Billionaire investor Stanley Druckenmiller believes Donald Trump’s re-election has reignited the speculative frenzy in the market and increased optimism within companies.
“I’ve been doing this for 49 years, and we’re probably going to go from the most anti-business administration to the opposite,” Druckenmiller said Monday on CNBC. “We often talk to CEOs and companies on the ground, and we think CEOs are somewhere between feeling relieved and feeling giddy. So we believe in animal spirits. .”
The prominent investor, who now runs the Duquesne Family Office, is bullish about the near-term economic outlook, but remains somewhat cautious about the stock market due to rising bond yields. He disclosed that he held a short interest in U.S. Treasuries, effectively betting that bond prices would fall and yields would rise.
“When it comes to the market, I would say it’s complicated,” Druckenmiller said. “There’s going to be a strong economy and bond yields rising in response to that strong economy, so I don’t have a strong opinion one way or the other.”
Following President Trump’s victory, the S&P 500 rose nearly 6% in November, pushing the benchmark’s gain in 2024 to 23.3%. President Trump’s pledged tax cuts and deregulation have led to dramatic increases in risk assets, especially banking and energy stocks, as well as Bitcoin, which just hit another all-time high on Monday.

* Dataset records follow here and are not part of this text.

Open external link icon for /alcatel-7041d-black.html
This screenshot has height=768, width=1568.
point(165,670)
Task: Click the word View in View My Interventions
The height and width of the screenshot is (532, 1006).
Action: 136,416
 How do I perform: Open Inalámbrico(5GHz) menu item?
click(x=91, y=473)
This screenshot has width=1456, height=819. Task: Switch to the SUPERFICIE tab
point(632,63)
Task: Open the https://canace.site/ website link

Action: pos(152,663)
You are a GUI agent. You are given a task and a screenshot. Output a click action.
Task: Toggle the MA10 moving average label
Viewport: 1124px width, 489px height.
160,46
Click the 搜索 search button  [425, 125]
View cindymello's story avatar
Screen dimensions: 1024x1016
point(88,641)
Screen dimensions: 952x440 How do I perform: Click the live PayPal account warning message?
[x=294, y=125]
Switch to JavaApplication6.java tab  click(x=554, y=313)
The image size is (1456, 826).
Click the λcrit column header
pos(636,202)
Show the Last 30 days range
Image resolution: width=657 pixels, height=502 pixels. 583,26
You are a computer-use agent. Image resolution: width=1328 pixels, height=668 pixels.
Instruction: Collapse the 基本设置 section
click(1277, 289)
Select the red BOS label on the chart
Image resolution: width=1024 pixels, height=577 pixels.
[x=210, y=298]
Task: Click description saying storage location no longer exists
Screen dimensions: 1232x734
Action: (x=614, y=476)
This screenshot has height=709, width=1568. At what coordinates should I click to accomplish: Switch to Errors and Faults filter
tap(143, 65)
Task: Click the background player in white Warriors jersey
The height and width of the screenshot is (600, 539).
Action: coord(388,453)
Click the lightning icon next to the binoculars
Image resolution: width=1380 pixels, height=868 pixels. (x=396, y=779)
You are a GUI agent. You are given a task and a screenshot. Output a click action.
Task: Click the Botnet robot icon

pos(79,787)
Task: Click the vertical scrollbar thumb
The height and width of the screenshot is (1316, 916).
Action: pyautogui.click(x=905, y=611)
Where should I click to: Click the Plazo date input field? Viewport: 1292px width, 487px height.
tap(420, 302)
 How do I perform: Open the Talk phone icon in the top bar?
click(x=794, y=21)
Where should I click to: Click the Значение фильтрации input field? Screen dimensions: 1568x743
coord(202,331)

Druckenmiller, 71, said he doesn’t worry about the market as a whole and focuses on individual stocks. The investor said he is bullish on companies where artificial intelligence reduces costs and improves productivity. He declined to say which AI stocks he is betting on after selling Nvidia and Microsoft.
“Risks are overestimated”
Regarding concerns that President Trump’s punitive tariffs would undermine the market recovery and cause inflation to spike, Druckenmiller said he believes the revenue generated by tariffs could alleviate the nation’s pressing fiscal problems. are.
“We have a fiscal problem. We need revenue,” Druckenmiller said. “For me, tariffs are nothing more than sales taxes that foreigners pay a portion of. At the moment the risk is retaliation, but as long as it stays in the 10% range…I think the risk is too great compared to the reward. .The reward is high.”
President Trump’s trade memorandum, which will be issued on Monday, does not yet impose tariffs. His campaign is reportedly discussing a schedule for gradually raising tariffs on trading partners by about 2% to 5% a month.
Druckenmiller once managed George Soros’s Quantum Fund and shot to fame in 1992 when he helped lead a $10 billion bet against the British pound. He then became president of Duquesne Capital Management, overseeing $12 billion before closing the company in 2010.